I doubt the fat ban fits the description of "nominal impact". It is certainly true that you can make (dry, mealy, rather gummy and tasteless) healthy food without them, but there is no question the ingredients that contain trans fats also make a considerable difference to the nature of the food. If the experienced quality of eating food is a good - which it is - then it's not true that you are giving up almost nothing by giving up a major part of the way many foods are traditionally prepared. And given that one can choose other foods with no increased effort or expense, this would tend to put the choice between eating foods with trans fats and those without into the realm of a tradeoff among different kinds of goods (taste vs. health), each valuable in its own way - exactly the kind of choice we think autonomous persons ought to be allowed to make.

In that case, then, do the public health benefits of trans fat reduction justify the cost in other values? It's likely that the benefits would be considerable (though it would not eliminate heart disease by any stretch). The cost, however, would be to give up an important range of popular foods. Clearly, most members of the public have already "voted with their stomachs" by choosing the fatty foods when alternatives exist and the dangers of fats, and trans fats, are widely known. Perhaps those behaviors are not ones truly preferred by the eaters, however. Weakness of will is a well-known problem both in public health and in ethics (just think of all the people who wish they could diet effectively). There may be a justification for policies reinforcing behaviors the subjects would endorse even if they do not have the will to undertake them themselves, but if so, that would seem to be the only justification for the trans fat ban. That is to say, "the people" have already indicated their preference not to have trans fats banned by choosing to eat them, and there are at least some people (no doubt) for whom the ban would represent a significant loss of goods they now enjoy, while those who benefit from it would seem to fall almost entirely into the class of people who would like to eat healthier but just can't help themselves. It's true that many people would end up somewhat healthier from such a ban, but most of those people are ones who, apparently, don't value that goal as much as they do having a broader range of eating choices; the rest are ones who do value that goal but can't make their behavior conform to it.

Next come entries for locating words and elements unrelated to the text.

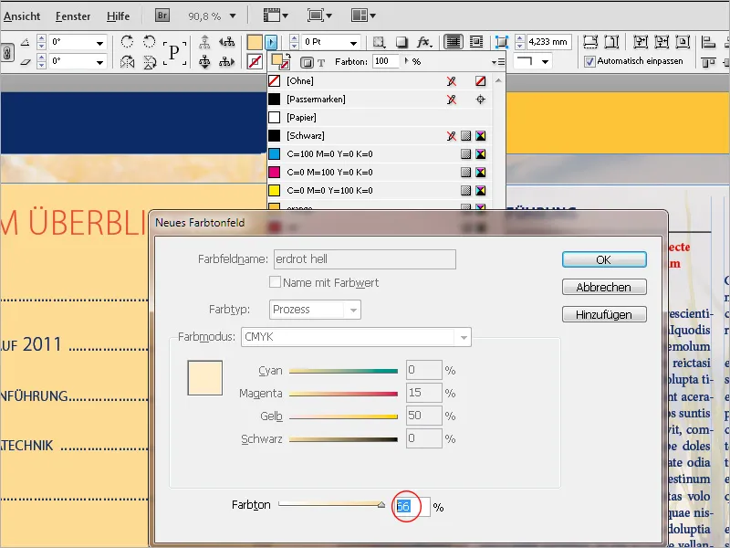Activate the Formatierung für Text icon (T)
The width and height of the screenshot is (730, 548).
320,62

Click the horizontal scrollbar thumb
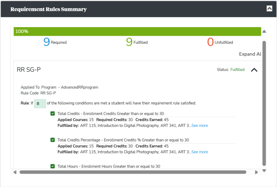[x=133, y=172]
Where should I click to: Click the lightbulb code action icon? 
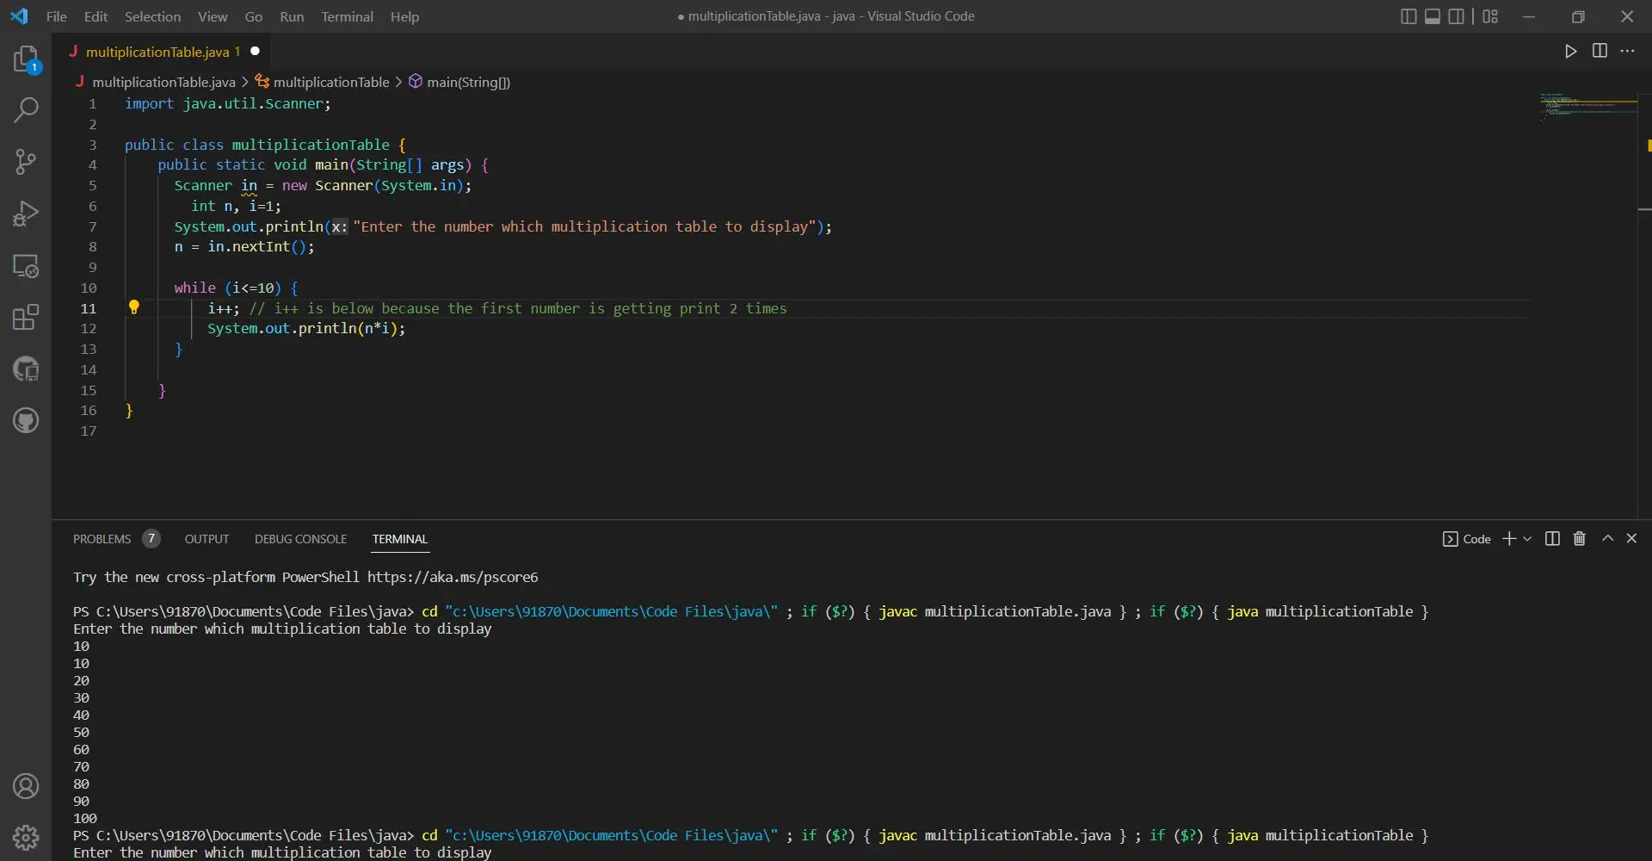[x=134, y=307]
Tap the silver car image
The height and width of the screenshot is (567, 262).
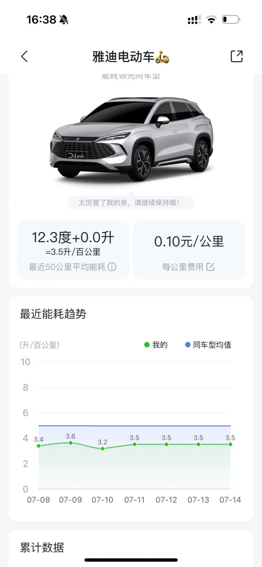131,139
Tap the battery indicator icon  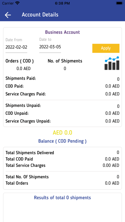[119, 3]
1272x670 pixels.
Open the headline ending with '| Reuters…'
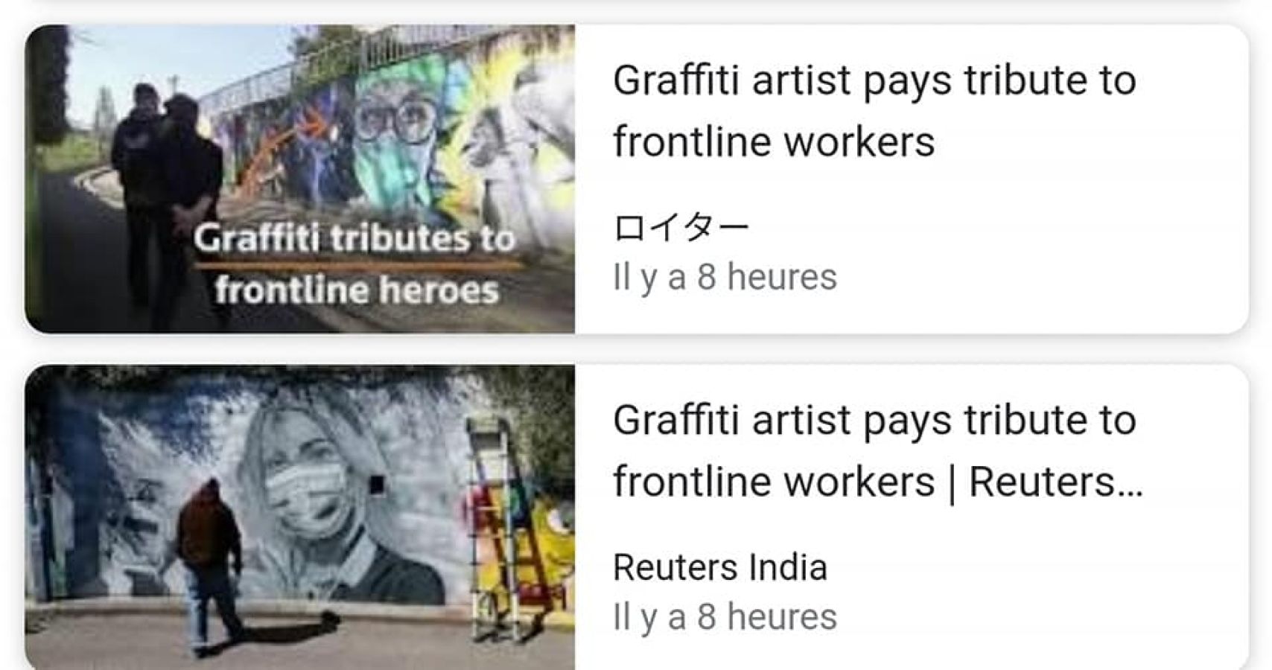click(x=878, y=450)
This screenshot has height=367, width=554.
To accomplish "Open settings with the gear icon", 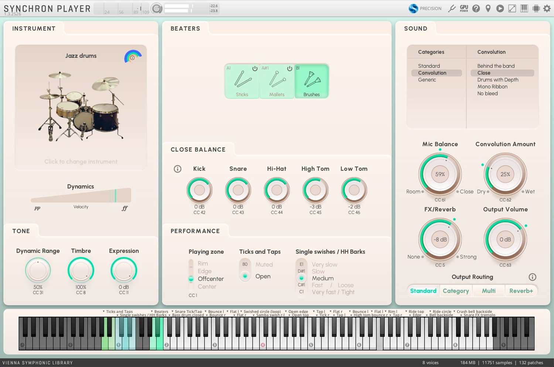I will pyautogui.click(x=547, y=8).
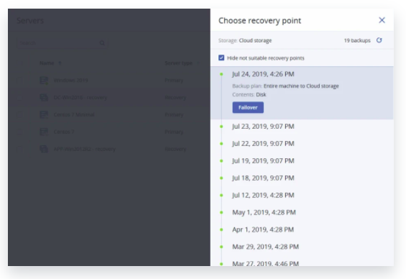Select the Jul 24, 2019 recovery point
The width and height of the screenshot is (406, 279).
tap(263, 74)
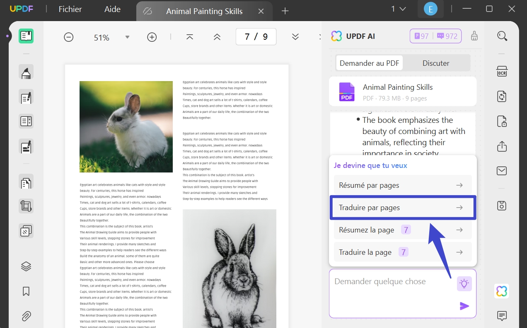The image size is (527, 328).
Task: Open the page crop tool
Action: click(x=26, y=206)
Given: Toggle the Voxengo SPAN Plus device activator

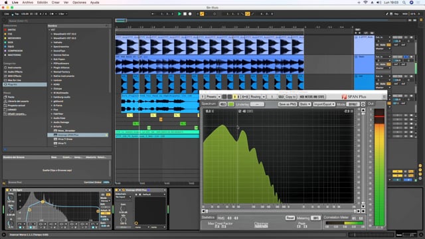Looking at the screenshot, I should 117,190.
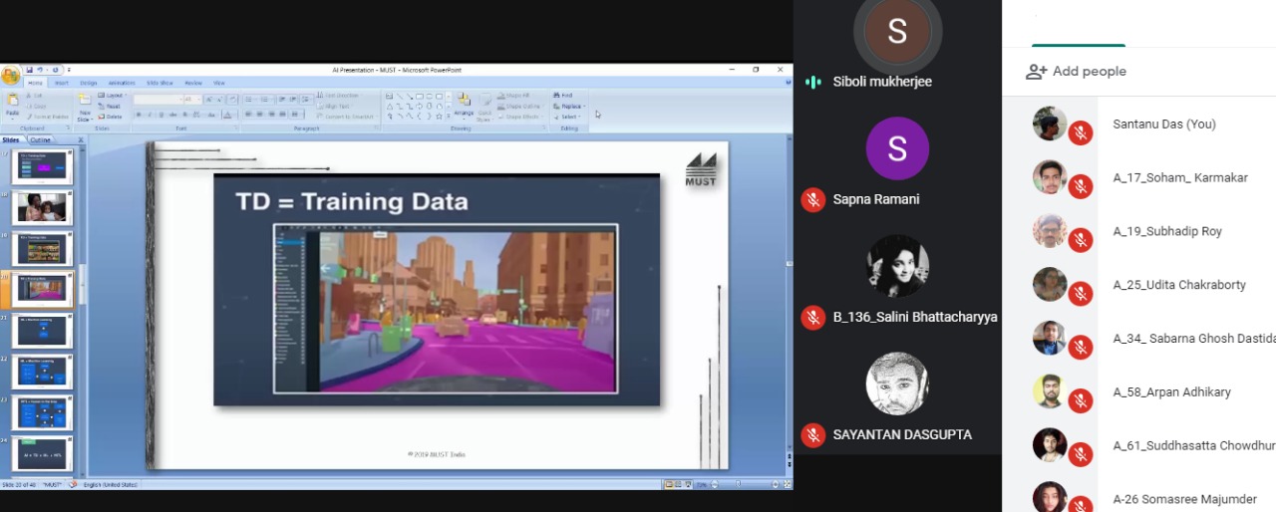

So, in the end, the question seems to narrow to this: Are we willing to impose a paternalistic policy that does come at a significant cost in terms of lost alternative goods, for the benefit of a subsegment of the population that lacks those goods largely through their own (possibly involuntary) failure to seek them out when they are easily available? I suspect the answer to that question is "No", though I wouldn't argue that has to be the answer.

Emilie Clemmens said...

It’s interesting that Mr. Keith mentioned Prohibition, because I struggle to see a true difference between, for example, banning trans fats and banning alcohol. It’s easy to discuss how both are lifestyle choices that burden our healthcare system, thereby affecting us all. It could be argued that consuming alcohol is, in fact, a greater threat given its potential for direct harm to others (e.g., drunk driving victims). And obviously our drink is here to stay.

In my eyes, the concept of banning trans fats is ludicrous and could be discriminatory. Still, I think it’s important that our elected officials consider ways to strong-arm fast food restaurants into replacing trans fats with healthier alternatives, and public education seems to be somewhat effective. (Have you seen McDonald’s menu lately?) An outright ban seems very paternalistic indeed.

Then again, I’m the type that wears a seatbelt but smarts at the fact that the law says I have to. I’ll take a side of onion rings with my beer, please.